Jugaron en silencio media hora más. Sólo un reloj de pared, al dar las horas, y el canto de un jilguero, alteraban sus pensamientos. Luego, Theo, nervioso y cansado del juego, tendió su trampa y el rey de Parker cayó.

– Bien hecho, muchacho. Me has pillado. -Parker se apoyó en el respaldo de la silla de ratán, en absoluto afectado por la derrota, y encendió la pipa de brezo con parsimonia-. ¿Para qué me has hecho venir hoy? Sé que odias este lugar. Y no habrá sido sólo para que jugáramos al ajedrez, supongo.

– No.

– ¿Y bien?

– Tengo un problemilla con Mason.

– ¿El jefe del departamento de educación? ¿El bocazas de la mujer silenciosa?

– El mismo.

– ¿Qué pasa con él?

– Alfred, escúchame. Tengo que descubrir algo de él, algo sucio en su pasado. Algo que pueda usar para quitarme de encima a ese cerdo. Tú eres periodista, tienes contactos y sabes escarbar donde hace falta.
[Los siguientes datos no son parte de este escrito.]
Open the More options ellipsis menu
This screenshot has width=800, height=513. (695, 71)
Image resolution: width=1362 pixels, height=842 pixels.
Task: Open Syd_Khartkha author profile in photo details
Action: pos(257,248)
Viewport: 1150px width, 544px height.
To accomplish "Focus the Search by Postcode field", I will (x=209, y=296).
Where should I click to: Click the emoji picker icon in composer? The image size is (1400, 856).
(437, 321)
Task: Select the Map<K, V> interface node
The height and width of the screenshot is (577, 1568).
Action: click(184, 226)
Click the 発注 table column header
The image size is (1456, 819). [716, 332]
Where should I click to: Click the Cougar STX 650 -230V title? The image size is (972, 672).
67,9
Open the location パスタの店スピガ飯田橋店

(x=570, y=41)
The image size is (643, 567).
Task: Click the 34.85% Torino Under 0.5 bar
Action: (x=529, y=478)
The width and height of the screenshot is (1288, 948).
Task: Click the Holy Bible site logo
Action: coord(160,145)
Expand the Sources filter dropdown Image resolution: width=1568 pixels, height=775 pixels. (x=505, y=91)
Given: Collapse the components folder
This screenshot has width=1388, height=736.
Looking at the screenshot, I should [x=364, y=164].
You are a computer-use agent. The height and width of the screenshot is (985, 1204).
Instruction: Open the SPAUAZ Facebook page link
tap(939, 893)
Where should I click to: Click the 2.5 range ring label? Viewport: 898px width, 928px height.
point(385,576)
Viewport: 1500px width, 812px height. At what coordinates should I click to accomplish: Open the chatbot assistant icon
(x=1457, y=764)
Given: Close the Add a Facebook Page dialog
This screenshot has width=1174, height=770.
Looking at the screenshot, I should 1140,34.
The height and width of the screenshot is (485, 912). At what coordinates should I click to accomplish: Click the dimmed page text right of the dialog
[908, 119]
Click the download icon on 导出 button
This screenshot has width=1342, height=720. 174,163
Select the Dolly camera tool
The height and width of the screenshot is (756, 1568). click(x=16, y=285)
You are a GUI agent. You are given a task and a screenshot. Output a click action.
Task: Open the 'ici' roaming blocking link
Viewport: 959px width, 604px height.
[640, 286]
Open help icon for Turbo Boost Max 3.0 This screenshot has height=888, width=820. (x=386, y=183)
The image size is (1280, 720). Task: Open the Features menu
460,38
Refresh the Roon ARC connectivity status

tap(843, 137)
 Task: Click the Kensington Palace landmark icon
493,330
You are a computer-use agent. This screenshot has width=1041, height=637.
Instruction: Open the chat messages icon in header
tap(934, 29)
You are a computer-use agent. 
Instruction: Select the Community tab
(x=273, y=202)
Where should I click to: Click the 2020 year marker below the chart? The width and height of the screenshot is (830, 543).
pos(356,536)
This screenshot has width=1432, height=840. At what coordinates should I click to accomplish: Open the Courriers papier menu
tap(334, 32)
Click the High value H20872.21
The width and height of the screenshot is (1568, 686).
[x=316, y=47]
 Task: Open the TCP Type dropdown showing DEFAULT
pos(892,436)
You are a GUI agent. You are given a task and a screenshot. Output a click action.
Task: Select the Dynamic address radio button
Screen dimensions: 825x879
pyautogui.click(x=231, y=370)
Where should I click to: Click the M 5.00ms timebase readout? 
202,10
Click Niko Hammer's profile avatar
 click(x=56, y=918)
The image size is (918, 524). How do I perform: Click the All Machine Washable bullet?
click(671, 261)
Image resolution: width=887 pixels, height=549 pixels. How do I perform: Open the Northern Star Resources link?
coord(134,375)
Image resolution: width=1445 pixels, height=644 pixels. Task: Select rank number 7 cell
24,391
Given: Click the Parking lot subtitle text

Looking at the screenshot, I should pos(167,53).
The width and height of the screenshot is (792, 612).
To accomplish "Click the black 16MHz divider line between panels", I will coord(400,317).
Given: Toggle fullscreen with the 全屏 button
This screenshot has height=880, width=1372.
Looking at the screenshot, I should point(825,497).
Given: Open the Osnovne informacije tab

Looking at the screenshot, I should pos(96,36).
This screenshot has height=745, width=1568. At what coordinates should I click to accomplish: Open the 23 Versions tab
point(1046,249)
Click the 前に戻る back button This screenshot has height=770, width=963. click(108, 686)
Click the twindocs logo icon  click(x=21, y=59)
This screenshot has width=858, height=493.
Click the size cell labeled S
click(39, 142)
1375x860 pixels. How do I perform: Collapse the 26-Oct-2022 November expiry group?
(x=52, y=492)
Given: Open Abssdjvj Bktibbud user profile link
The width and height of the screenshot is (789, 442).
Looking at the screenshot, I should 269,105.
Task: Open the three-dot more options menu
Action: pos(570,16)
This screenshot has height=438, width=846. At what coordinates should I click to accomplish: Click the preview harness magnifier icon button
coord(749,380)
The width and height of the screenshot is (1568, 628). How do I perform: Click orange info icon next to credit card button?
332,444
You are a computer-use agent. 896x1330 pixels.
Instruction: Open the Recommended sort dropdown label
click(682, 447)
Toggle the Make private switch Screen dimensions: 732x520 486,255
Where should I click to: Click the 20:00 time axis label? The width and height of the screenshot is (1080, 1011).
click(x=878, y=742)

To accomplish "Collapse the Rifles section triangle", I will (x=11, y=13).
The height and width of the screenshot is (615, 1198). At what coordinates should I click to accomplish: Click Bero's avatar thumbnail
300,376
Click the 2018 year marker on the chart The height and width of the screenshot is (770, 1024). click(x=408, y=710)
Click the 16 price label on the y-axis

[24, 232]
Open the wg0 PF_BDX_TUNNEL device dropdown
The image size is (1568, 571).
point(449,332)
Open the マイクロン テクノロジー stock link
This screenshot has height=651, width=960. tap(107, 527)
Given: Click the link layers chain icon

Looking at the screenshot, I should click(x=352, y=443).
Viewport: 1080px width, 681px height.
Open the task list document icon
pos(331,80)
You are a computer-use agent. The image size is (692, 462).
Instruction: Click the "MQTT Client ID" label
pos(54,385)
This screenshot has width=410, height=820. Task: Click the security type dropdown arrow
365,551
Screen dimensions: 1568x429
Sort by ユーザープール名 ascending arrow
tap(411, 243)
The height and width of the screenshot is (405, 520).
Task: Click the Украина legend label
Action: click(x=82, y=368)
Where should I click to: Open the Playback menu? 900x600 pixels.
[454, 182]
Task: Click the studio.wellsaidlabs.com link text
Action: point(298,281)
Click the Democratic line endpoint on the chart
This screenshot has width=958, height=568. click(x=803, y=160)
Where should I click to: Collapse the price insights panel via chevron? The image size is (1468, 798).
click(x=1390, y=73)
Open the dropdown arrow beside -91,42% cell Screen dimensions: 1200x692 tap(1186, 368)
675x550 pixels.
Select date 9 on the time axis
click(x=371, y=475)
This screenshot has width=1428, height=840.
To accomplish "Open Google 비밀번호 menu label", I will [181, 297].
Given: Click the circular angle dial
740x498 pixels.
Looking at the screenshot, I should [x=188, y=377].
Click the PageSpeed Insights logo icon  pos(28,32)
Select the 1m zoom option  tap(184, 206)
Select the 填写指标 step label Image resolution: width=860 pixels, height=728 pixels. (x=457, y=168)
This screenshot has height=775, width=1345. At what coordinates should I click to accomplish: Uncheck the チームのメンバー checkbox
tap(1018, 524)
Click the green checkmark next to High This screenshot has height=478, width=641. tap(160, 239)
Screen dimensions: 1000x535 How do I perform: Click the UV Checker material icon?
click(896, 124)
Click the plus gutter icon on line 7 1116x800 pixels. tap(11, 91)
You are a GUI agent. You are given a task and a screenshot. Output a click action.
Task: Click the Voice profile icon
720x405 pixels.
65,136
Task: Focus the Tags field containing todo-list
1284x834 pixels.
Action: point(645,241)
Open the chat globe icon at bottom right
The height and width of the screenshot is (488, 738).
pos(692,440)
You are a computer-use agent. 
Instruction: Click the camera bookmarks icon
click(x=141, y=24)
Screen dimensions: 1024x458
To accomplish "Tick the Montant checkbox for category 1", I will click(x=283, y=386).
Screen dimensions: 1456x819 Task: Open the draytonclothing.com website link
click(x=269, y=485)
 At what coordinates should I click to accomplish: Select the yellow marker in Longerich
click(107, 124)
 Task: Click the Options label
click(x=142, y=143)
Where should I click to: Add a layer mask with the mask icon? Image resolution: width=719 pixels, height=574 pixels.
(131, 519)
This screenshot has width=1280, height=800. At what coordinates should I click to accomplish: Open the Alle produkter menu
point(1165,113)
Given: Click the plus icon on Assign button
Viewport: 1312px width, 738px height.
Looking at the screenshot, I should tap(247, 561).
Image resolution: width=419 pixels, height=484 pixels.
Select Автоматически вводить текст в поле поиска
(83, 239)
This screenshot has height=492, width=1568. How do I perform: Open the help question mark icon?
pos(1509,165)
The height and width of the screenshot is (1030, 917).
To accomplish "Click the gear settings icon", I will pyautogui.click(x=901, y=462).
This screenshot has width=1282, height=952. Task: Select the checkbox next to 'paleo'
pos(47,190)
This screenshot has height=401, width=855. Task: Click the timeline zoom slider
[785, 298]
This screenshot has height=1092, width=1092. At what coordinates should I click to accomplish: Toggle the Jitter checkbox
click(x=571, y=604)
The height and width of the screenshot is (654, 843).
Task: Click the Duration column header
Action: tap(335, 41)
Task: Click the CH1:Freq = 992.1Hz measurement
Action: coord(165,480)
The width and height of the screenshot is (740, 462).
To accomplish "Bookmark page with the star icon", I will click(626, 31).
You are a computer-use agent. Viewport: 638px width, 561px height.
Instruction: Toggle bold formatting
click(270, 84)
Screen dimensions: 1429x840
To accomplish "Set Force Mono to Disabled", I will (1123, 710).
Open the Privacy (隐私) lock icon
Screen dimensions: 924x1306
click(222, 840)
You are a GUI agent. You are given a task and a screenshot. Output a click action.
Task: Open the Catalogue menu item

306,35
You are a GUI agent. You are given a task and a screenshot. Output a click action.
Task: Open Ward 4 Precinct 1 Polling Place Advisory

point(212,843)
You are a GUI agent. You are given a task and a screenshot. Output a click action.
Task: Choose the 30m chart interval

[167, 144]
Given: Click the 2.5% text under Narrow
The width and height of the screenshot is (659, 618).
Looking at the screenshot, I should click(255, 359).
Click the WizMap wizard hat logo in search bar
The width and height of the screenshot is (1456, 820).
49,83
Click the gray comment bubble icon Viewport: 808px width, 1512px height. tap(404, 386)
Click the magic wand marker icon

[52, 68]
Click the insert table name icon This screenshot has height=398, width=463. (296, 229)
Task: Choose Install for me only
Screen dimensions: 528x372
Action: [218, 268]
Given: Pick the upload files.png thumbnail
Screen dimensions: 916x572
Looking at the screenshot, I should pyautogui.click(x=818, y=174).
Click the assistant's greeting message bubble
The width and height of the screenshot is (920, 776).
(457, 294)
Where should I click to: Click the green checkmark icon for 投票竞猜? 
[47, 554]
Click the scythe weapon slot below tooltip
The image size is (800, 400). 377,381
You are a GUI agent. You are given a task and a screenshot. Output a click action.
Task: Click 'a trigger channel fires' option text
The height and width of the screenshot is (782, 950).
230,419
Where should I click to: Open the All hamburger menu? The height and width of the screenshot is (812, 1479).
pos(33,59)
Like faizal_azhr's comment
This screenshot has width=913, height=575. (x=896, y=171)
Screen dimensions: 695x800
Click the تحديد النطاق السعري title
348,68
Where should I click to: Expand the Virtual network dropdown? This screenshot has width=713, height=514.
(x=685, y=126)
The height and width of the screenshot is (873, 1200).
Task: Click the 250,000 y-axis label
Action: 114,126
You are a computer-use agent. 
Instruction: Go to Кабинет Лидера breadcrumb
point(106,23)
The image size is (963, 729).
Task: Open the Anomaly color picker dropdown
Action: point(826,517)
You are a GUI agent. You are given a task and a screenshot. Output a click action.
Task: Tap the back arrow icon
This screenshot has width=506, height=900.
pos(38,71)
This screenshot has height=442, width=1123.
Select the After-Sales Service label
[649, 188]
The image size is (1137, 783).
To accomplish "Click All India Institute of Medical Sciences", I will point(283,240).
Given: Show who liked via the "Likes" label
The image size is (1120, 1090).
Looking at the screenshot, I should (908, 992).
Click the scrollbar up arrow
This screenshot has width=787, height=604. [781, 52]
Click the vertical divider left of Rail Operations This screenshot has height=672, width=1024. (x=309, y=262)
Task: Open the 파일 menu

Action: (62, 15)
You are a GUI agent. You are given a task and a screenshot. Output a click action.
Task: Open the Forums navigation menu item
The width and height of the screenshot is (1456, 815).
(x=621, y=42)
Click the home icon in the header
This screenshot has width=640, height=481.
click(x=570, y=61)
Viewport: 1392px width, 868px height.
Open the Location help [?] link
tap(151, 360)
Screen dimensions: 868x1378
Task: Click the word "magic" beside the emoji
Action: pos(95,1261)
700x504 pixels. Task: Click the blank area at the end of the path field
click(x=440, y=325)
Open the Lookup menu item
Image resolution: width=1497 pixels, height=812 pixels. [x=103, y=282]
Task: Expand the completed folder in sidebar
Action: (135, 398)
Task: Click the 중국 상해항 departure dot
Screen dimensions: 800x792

Parker parecía escandalizado. Dio una chupada a su pipa, y lentamente exhaló una nube de humo que interceptó una mariposa que pasaba por allí.

– Tiene mala pinta, muchacho. ¿En qué anda metido?

Theo fue al grano.

– Le debo al Banco Courtney una suma considerable. Por la ampliación de la escuela que llevamos a cabo el año pasado. Mason es uno de los directores de la entidad -ya sabes cómo se jacta de todo-, y me ha amenazado con reclamarme el préstamo a menos que…

– ¿A menos que qué?

– A menos que le complazca.

Parker tosió, incómodo.

– Dios mío, ¿qué quieres decir?

Theo apagó el cigarrillo, pisándolo en el suelo.

– Quiero decir que quiere hacer uso de Li Mei.

Alfred Parker se ruborizó al instante, y hasta la punta de la nariz se le puso roja.

– Theo, muchacho, esto no me gusta, creo que no quiero seguir oyendo más. -Apartó los ojos, y con ellos siguió a un sirviente chino ataviado con túnica blanca que se acercaba al porche sosteniendo una bandeja pequeña en la mano.